Only the lines holding the string "Task" are needed; copy each of them from the data.

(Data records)

# # # # #

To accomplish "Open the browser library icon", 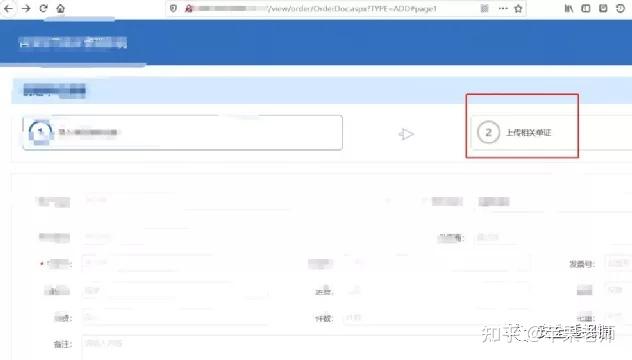I will click(569, 8).
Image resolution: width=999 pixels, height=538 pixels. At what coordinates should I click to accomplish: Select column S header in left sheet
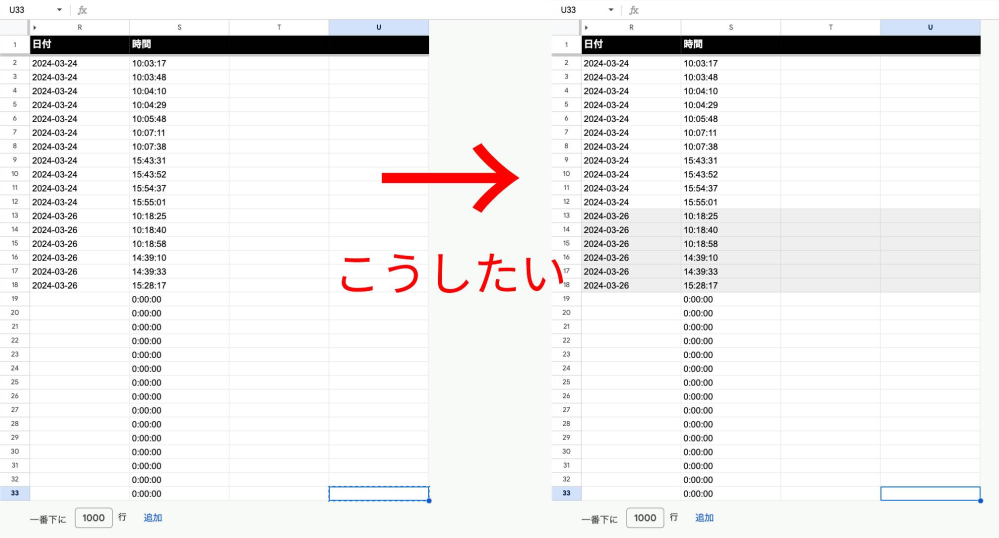[179, 27]
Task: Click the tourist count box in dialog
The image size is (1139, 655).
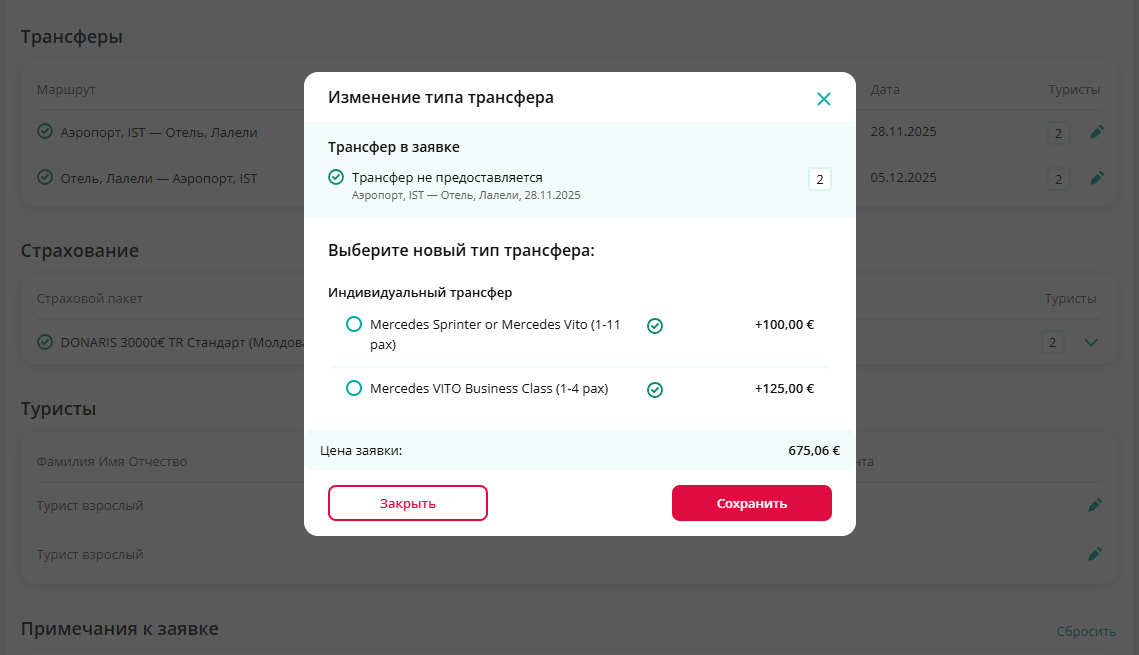Action: (819, 180)
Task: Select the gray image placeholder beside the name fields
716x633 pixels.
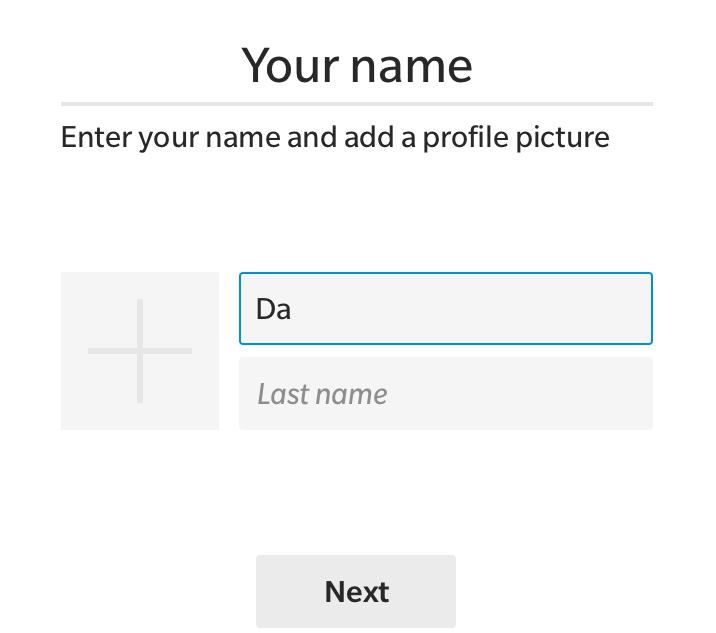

# # # # #

● **Response box**:
Task: Click the tourist count box in dialog
Task: Select the gray image placeholder beside the name fields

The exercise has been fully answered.